Copy the material below verbatim.
*-*-*
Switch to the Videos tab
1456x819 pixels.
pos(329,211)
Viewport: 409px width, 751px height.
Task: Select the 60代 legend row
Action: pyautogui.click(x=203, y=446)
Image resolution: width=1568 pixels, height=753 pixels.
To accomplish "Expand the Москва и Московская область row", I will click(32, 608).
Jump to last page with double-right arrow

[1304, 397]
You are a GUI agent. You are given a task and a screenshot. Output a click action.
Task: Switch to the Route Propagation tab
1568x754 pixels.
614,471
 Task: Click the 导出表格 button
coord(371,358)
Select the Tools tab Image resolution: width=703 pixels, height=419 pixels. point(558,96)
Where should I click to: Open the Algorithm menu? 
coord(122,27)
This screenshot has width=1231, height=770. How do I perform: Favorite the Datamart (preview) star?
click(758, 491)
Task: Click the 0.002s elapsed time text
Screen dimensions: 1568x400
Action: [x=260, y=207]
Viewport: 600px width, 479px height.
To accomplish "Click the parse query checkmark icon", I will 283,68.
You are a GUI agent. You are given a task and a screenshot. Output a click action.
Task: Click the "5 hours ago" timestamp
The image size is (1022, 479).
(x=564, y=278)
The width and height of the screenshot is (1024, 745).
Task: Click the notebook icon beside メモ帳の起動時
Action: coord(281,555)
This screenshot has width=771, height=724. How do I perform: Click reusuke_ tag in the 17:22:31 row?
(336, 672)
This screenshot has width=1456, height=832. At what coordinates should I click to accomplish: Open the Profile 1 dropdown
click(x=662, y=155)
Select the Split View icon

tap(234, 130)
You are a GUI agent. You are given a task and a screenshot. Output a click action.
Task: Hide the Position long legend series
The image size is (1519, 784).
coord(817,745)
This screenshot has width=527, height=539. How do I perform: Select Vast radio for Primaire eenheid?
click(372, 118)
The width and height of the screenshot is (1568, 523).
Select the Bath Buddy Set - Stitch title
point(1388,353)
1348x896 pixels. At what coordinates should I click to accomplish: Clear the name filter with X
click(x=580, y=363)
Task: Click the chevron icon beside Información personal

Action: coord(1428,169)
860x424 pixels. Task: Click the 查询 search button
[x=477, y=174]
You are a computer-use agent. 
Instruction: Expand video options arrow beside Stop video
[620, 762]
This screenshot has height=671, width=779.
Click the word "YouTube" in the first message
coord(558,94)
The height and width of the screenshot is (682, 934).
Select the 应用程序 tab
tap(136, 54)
*-*-*
### The answer
Switch to the Videos tab
1456x819 pixels.
pos(329,211)
Viewport: 409px width, 751px height.
Task: Select the 60代 legend row
Action: pyautogui.click(x=203, y=446)
Image resolution: width=1568 pixels, height=753 pixels.
To accomplish "Expand the Москва и Московская область row", I will click(32, 608).
Jump to last page with double-right arrow

[1304, 397]
You are a GUI agent. You are given a task and a screenshot. Output a click action.
Task: Switch to the Route Propagation tab
1568x754 pixels.
614,471
 Task: Click the 导出表格 button
coord(371,358)
Select the Tools tab Image resolution: width=703 pixels, height=419 pixels. point(558,96)
Where should I click to: Open the Algorithm menu? 
coord(122,27)
This screenshot has width=1231, height=770. How do I perform: Favorite the Datamart (preview) star?
click(758, 491)
Task: Click the 0.002s elapsed time text
Screen dimensions: 1568x400
Action: [x=260, y=207]
Viewport: 600px width, 479px height.
To accomplish "Click the parse query checkmark icon", I will 283,68.
You are a GUI agent. You are given a task and a screenshot. Output a click action.
Task: Click the "5 hours ago" timestamp
The image size is (1022, 479).
(x=564, y=278)
The width and height of the screenshot is (1024, 745).
Task: Click the notebook icon beside メモ帳の起動時
Action: coord(281,555)
This screenshot has width=771, height=724. How do I perform: Click reusuke_ tag in the 17:22:31 row?
(336, 672)
This screenshot has width=1456, height=832. At what coordinates should I click to accomplish: Open the Profile 1 dropdown
click(x=662, y=155)
Select the Split View icon

tap(234, 130)
You are a GUI agent. You are given a task and a screenshot. Output a click action.
Task: Hide the Position long legend series
The image size is (1519, 784).
coord(817,745)
This screenshot has width=527, height=539. How do I perform: Select Vast radio for Primaire eenheid?
click(372, 118)
The width and height of the screenshot is (1568, 523).
Select the Bath Buddy Set - Stitch title
point(1388,353)
1348x896 pixels. At what coordinates should I click to accomplish: Clear the name filter with X
click(x=580, y=363)
Task: Click the chevron icon beside Información personal

Action: coord(1428,169)
860x424 pixels. Task: Click the 查询 search button
[x=477, y=174]
You are a computer-use agent. 
Instruction: Expand video options arrow beside Stop video
[620, 762]
This screenshot has height=671, width=779.
Click the word "YouTube" in the first message
coord(558,94)
The height and width of the screenshot is (682, 934).
Select the 应用程序 tab
tap(136, 54)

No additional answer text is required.